Morality and God loom large in his outlook and love, mercy, forgiveness, compassion, and understanding become instrumental in healing wounded nations and reconciling divided societies. There is no justice without mercy, no understanding without empathy, no comity without compassion and no reconciliation without forgiveness. “An orgy of blame game may satisfy some egos but…far from helping to heal a wounded nation, it will do irreparable damage.” (pg. 172) Flexing muscles make us strong and relaxing them better. The key is to recognize that “Every tragedy contains a Potential for Redemption.” (pg. 76)
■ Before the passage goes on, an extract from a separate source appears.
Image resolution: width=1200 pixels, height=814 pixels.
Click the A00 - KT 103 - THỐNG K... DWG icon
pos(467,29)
In this small, intelligent and graceful volume, Dr. Bereket Habte Selassie, bequeaths his life-learned lessons to the modern and emerging democratic prince, but not in a fashion that smacks self-aggrandizing. Anyone who knows the author up close and personal could testify that he is nothing but humble and in Bereketesque manner, WORDS THAT GOVERN is saying that “a dwarf sometimes may see that which a giant looks over.” Throughout his career, he has learned from people of all walks of life and believes, like Galileo Galilei, that no man is too ignorant not to learn from.
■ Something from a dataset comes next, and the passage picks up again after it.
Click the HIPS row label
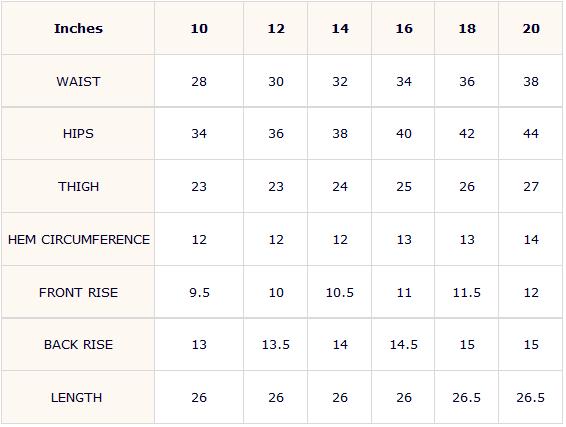Screen dimensions: 566x427 pyautogui.click(x=78, y=134)
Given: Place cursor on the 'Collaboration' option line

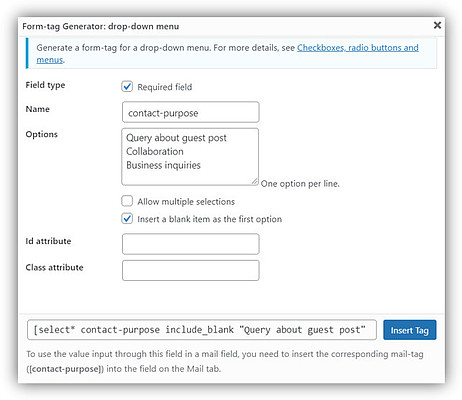Looking at the screenshot, I should click(x=155, y=151).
WORDS THAT GOVERN is a book that would make one rediscover and savor the importance of old ideas such as wisdom, prudence and statesmanship. The book is a collection of essays—instant classics—told with a modern flavor. The topics range from Democracy and Peace in the age Globalization, Aspects of Language, Law, and Politics, Making Sense of National Boundaries, Crime and Punishment, Human Rights and Humanitarian Law, Self-Determination, Unity for the Greater Good, When the Protector Becomes Predator, and Religion and Nationalism.

WORDS THAT GOVERN asserts that the “mark of mature statesmanship is to seek a solution satisfactory to both sides,” (pg. 155) and that “moral and normative principles do not always prevail over power politics,” but it helps to know that politics is “part serious and part theatre.” In the words of the 19th British statesman Benjamin Disraeli, “It is with words that we govern men,” and hence the title of the book under review.

Wisdom matters and in a moment of ambiguity, the democratic prince should always raise the proverbial question of how hedgehogs make love and the answer will invariably be: very carefully.